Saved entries
■ ■ ■ ■
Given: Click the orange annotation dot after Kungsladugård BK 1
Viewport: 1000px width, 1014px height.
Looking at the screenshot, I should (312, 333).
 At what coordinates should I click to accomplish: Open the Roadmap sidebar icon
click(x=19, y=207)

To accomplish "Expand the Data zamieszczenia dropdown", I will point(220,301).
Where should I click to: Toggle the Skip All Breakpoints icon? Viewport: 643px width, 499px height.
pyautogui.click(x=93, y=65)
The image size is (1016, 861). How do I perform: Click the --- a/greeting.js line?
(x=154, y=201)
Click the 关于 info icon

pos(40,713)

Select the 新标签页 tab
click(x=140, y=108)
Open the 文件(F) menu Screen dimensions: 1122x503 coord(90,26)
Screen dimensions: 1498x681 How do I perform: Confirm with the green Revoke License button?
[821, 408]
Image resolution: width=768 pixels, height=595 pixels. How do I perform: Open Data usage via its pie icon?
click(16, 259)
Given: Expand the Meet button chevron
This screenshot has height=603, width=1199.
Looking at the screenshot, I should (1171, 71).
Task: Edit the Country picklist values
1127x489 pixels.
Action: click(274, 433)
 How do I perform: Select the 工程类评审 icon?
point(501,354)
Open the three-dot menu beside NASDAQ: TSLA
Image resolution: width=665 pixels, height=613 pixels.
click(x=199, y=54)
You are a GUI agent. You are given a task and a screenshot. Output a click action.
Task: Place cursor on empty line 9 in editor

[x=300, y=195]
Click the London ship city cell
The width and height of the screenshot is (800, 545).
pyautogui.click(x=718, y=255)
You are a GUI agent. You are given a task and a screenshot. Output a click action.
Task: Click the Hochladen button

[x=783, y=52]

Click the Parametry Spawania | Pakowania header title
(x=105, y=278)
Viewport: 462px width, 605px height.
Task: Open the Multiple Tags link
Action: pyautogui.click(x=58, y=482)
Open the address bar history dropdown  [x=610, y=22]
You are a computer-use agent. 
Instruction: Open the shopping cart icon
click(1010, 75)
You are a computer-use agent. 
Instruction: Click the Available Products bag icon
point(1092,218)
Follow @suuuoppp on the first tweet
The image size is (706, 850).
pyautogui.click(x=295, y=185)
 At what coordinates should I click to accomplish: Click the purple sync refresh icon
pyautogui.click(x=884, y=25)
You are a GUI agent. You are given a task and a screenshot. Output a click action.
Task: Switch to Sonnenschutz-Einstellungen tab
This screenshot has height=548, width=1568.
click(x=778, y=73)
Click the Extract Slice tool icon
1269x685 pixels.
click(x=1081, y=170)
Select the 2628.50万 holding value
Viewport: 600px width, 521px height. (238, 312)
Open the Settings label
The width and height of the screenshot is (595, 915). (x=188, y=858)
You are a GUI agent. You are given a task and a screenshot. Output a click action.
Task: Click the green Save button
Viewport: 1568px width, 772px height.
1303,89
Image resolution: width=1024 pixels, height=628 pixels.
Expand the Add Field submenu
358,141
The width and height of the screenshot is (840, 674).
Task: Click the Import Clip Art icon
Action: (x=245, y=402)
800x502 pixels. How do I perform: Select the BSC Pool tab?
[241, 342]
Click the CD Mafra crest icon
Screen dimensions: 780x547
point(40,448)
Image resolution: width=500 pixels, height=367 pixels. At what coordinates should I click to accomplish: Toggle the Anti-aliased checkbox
■ ■ ■ ■
▸ How to complete this task
All the lines above must be output exactly, with none omitted.

▸ Result for this exercise
Given: Click the orange annotation dot after Kungsladugård BK 1
Viewport: 1000px width, 1014px height.
Looking at the screenshot, I should (312, 333).
 At what coordinates should I click to accomplish: Open the Roadmap sidebar icon
click(x=19, y=207)

To accomplish "Expand the Data zamieszczenia dropdown", I will point(220,301).
Where should I click to: Toggle the Skip All Breakpoints icon? Viewport: 643px width, 499px height.
pyautogui.click(x=93, y=65)
The image size is (1016, 861). How do I perform: Click the --- a/greeting.js line?
(x=154, y=201)
Click the 关于 info icon

pos(40,713)

Select the 新标签页 tab
click(x=140, y=108)
Open the 文件(F) menu Screen dimensions: 1122x503 coord(90,26)
Screen dimensions: 1498x681 How do I perform: Confirm with the green Revoke License button?
[821, 408]
Image resolution: width=768 pixels, height=595 pixels. How do I perform: Open Data usage via its pie icon?
click(16, 259)
Given: Expand the Meet button chevron
This screenshot has height=603, width=1199.
Looking at the screenshot, I should (1171, 71).
Task: Edit the Country picklist values
1127x489 pixels.
Action: click(274, 433)
 How do I perform: Select the 工程类评审 icon?
point(501,354)
Open the three-dot menu beside NASDAQ: TSLA
Image resolution: width=665 pixels, height=613 pixels.
click(x=199, y=54)
You are a GUI agent. You are given a task and a screenshot. Output a click action.
Task: Place cursor on empty line 9 in editor

[x=300, y=195]
Click the London ship city cell
The width and height of the screenshot is (800, 545).
pyautogui.click(x=718, y=255)
You are a GUI agent. You are given a task and a screenshot. Output a click action.
Task: Click the Hochladen button

[x=783, y=52]

Click the Parametry Spawania | Pakowania header title
(x=105, y=278)
Viewport: 462px width, 605px height.
Task: Open the Multiple Tags link
Action: pyautogui.click(x=58, y=482)
Open the address bar history dropdown  [x=610, y=22]
You are a computer-use agent. 
Instruction: Open the shopping cart icon
click(1010, 75)
You are a computer-use agent. 
Instruction: Click the Available Products bag icon
point(1092,218)
Follow @suuuoppp on the first tweet
The image size is (706, 850).
pyautogui.click(x=295, y=185)
 At what coordinates should I click to accomplish: Click the purple sync refresh icon
pyautogui.click(x=884, y=25)
You are a GUI agent. You are given a task and a screenshot. Output a click action.
Task: Switch to Sonnenschutz-Einstellungen tab
This screenshot has height=548, width=1568.
click(x=778, y=73)
Click the Extract Slice tool icon
1269x685 pixels.
click(x=1081, y=170)
Select the 2628.50万 holding value
Viewport: 600px width, 521px height. (238, 312)
Open the Settings label
The width and height of the screenshot is (595, 915). (x=188, y=858)
You are a GUI agent. You are given a task and a screenshot. Output a click action.
Task: Click the green Save button
Viewport: 1568px width, 772px height.
1303,89
Image resolution: width=1024 pixels, height=628 pixels.
Expand the Add Field submenu
358,141
The width and height of the screenshot is (840, 674).
Task: Click the Import Clip Art icon
Action: (x=245, y=402)
800x502 pixels. How do I perform: Select the BSC Pool tab?
[241, 342]
Click the CD Mafra crest icon
Screen dimensions: 780x547
point(40,448)
Image resolution: width=500 pixels, height=367 pixels. At what coordinates should I click to accomplish: Toggle the Anti-aliased checkbox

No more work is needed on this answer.